What to do ::
Transcribe every line from the one containing "The image size is (858, 469)." down to the one containing "pyautogui.click(x=553, y=74)", both included, and omit the pictures from your answer.

Input material ::
—————
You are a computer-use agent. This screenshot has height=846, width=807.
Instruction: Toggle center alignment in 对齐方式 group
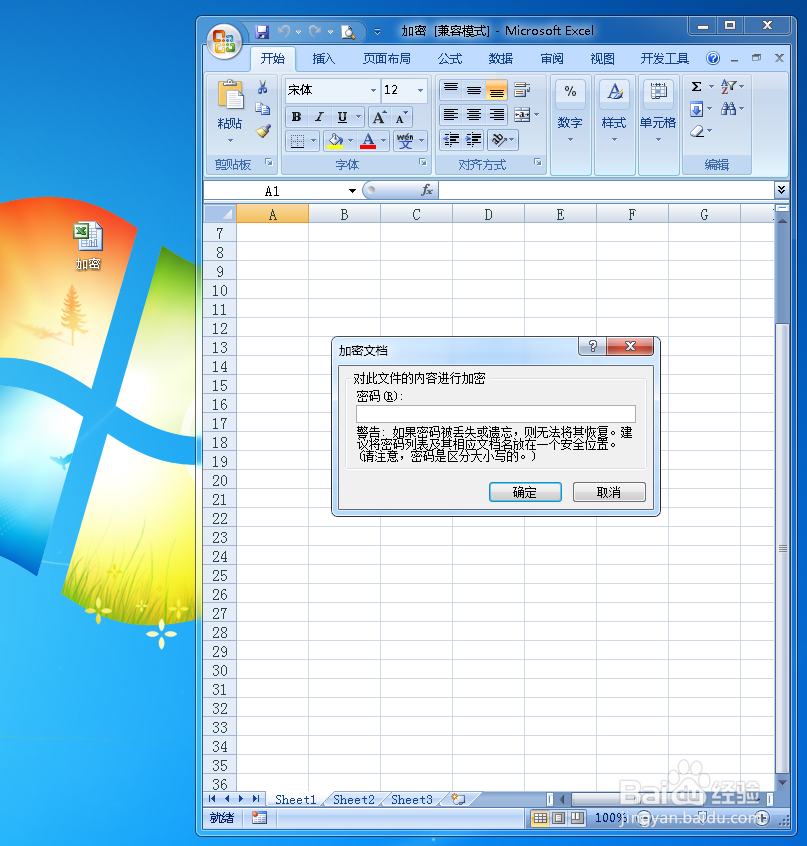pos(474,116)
—————
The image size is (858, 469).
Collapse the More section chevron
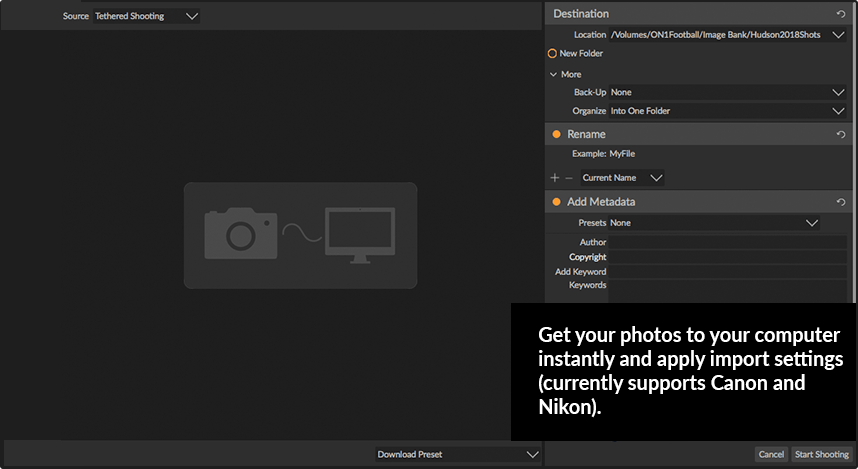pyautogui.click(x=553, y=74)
—————
Correct output ::
The image size is (858, 469).
Collapse the More section chevron
pyautogui.click(x=553, y=74)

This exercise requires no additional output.